I did exactly the same with an xps 13. Gave my Macbook Retina to my girlfriend, as the new models were not compelling at all. Fedora 25 is lovely on it and I can run docker and KVM on it natively. I will buy another Mac if they give me a proper value proposition.
Yeah, I think they'll lose 99.5% developer mindshare as well. Which is the one thing Ballmer got right. Don't underestimate the value of developer support for a platform like iOS.
developers go where there is money to be made. only having xcode on osx/macos hasn't hurt apple a bit.
Developers also very often go where the system is convenient and open and developer-friendly, see: the rise of linux, php, rails, node, mysql, wordpress, git; and android vs windows phone/mobile.
Isn't Apple still in the better position here? Since it comes with Unix-friendly tools, and most of the languages and tools you listed.
Do you think you'll be able to use those tools in a gatekeeper-MAS-only world? Or if Apple ships prebuilt versions, how well supported will they be by the authors of those tools if they can't develop and compile new versions on the platform on their own?

For a preview of the future, try this one on macOS 10.12 today:

% lldb --one-line run /usr/bin/python

spoiler:

  Current executable set to '/usr/bin/python' (x86_64).
  error: process exited with status -1 (cannot attach to process due to System Integrity Protection)
Your example is just showing that Apple picked decent security defaults for binaries which they ship. SIP can be disabled any time you want and it doesn't apply to things you compile.

There is a genuine argument about control but overselling it just lowers your credibility, especially since it reveals tunnel vision: statistically very few Mac users need to run a debugger but more are at risk for malware which uses sensitive APIs.

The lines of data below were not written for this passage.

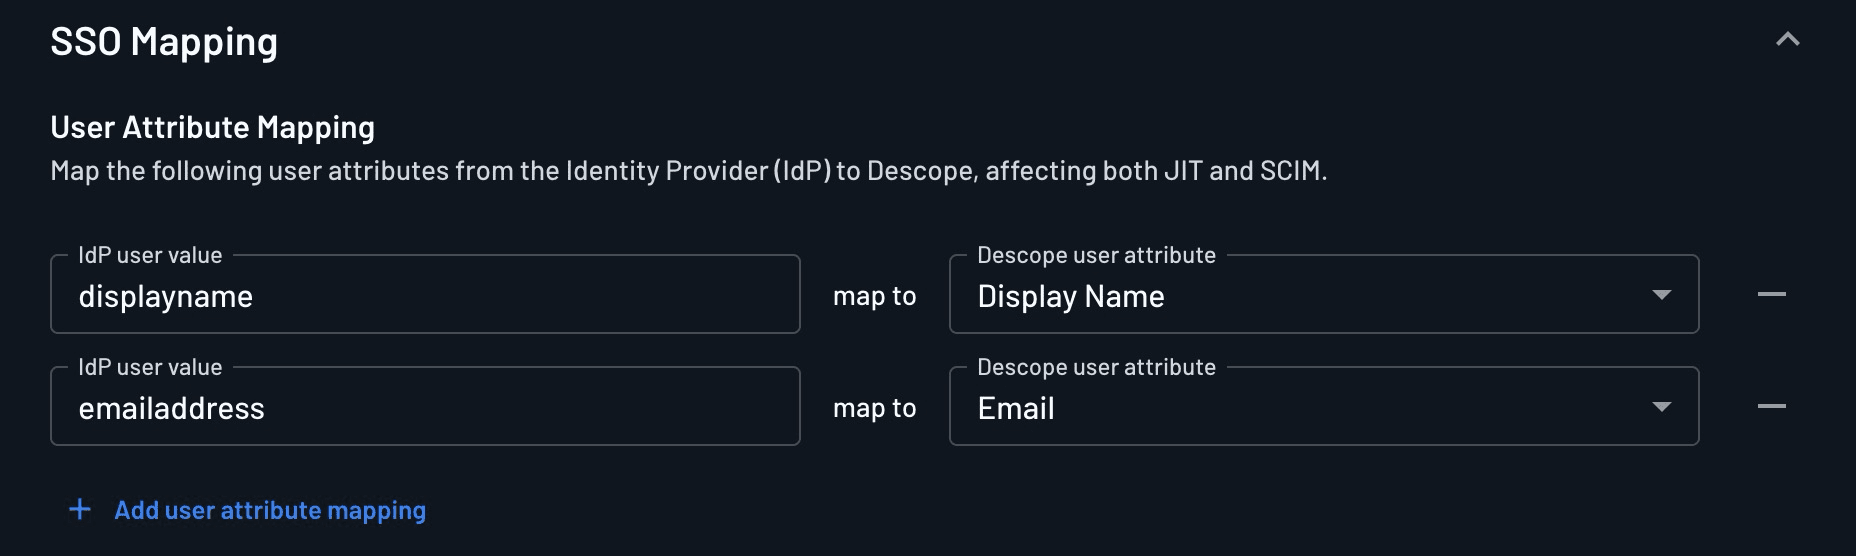This screenshot has width=1856, height=556.
Task: Focus the emailaddress IdP value field
Action: 425,408
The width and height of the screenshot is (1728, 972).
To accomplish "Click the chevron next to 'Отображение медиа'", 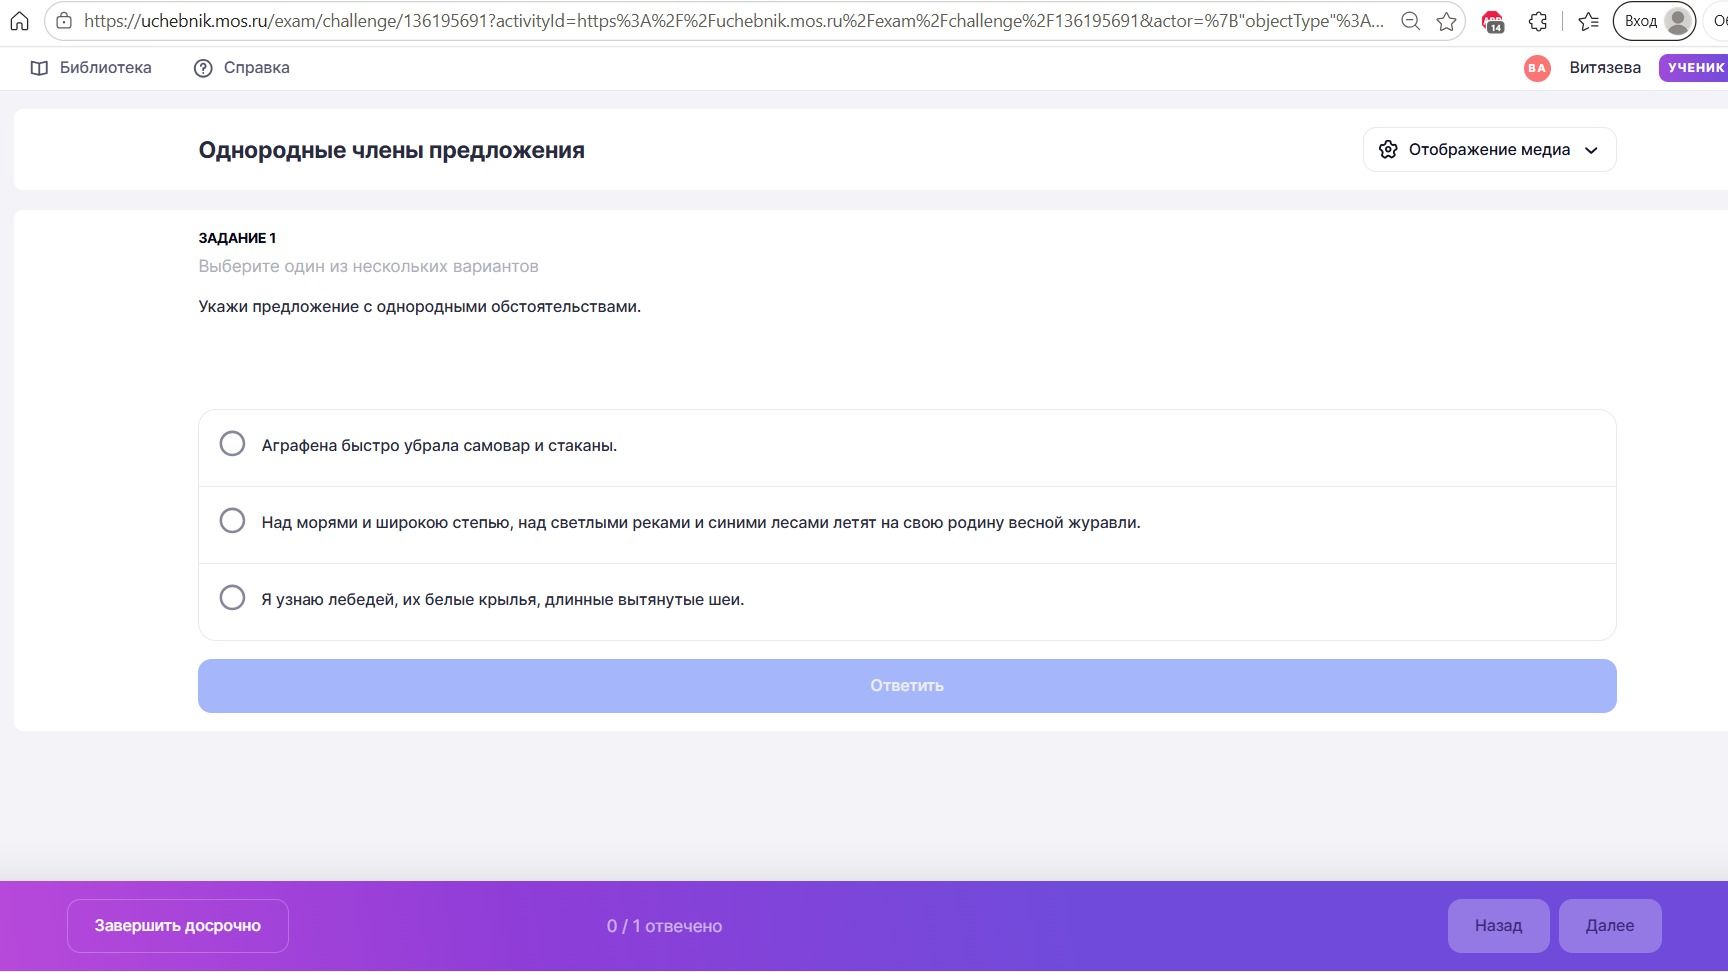I will (1591, 150).
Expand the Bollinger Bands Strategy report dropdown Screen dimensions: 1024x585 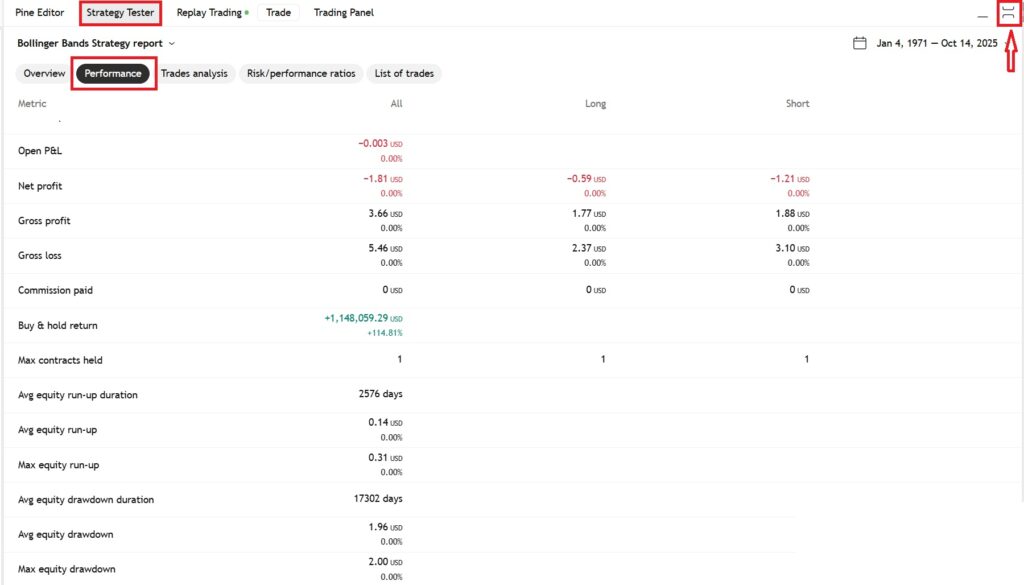(171, 44)
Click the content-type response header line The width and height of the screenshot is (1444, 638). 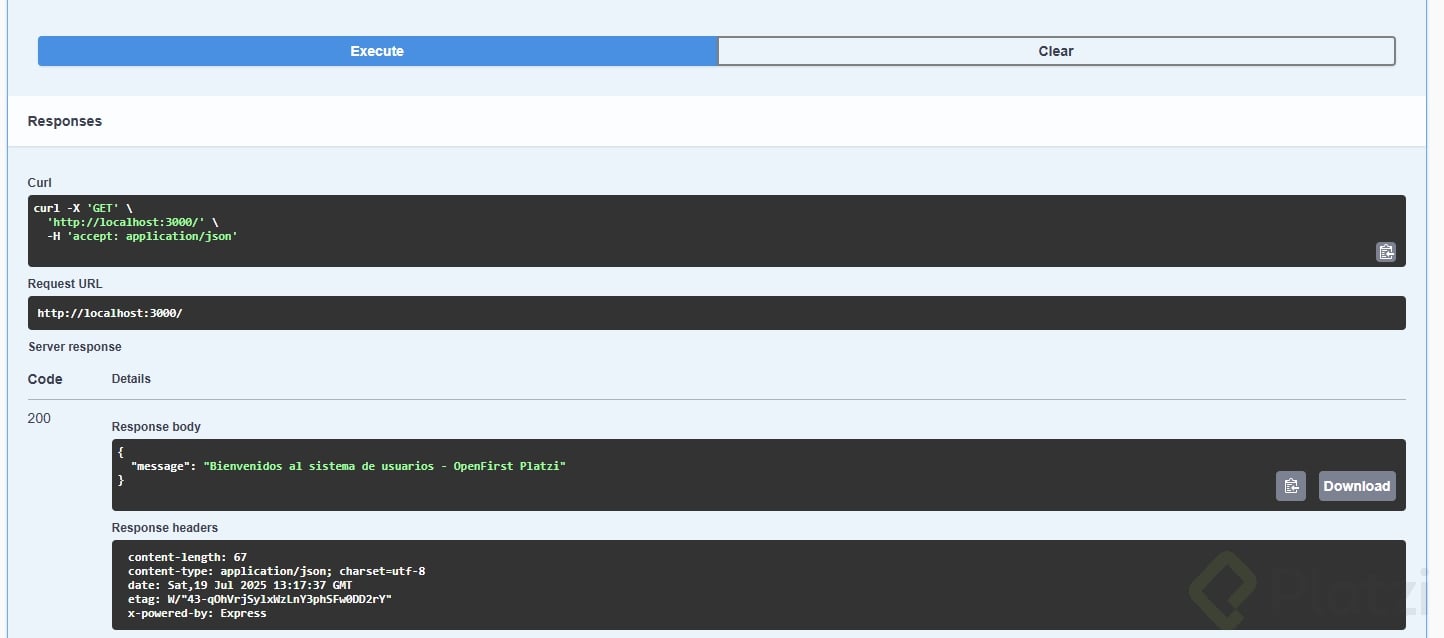coord(276,571)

On server I think this is correct. On consumer devices this is really not the case. Has any platform with a huge consumer base ever died by being abandoned by developers first, as opposed to device owners?
Developers will target Apple, but they won't use Apple or like Apple. It'll be like Windows during MS's dark years.
Right, but what independent developer is making money on the App Store these days?